Riscrivi per intero tutte le righe qui sotto, aumentando di 127 ogni numero nelle coordinate date come risposta e lasciando tutto il resto invariato.

Righe fornite
--------------------
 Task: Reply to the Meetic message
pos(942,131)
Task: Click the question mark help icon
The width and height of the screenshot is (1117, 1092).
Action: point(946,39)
--------------------
Risposta
 Task: Reply to the Meetic message
pos(1069,258)
Task: Click the question mark help icon
The width and height of the screenshot is (1117, 1092).
Action: point(1073,166)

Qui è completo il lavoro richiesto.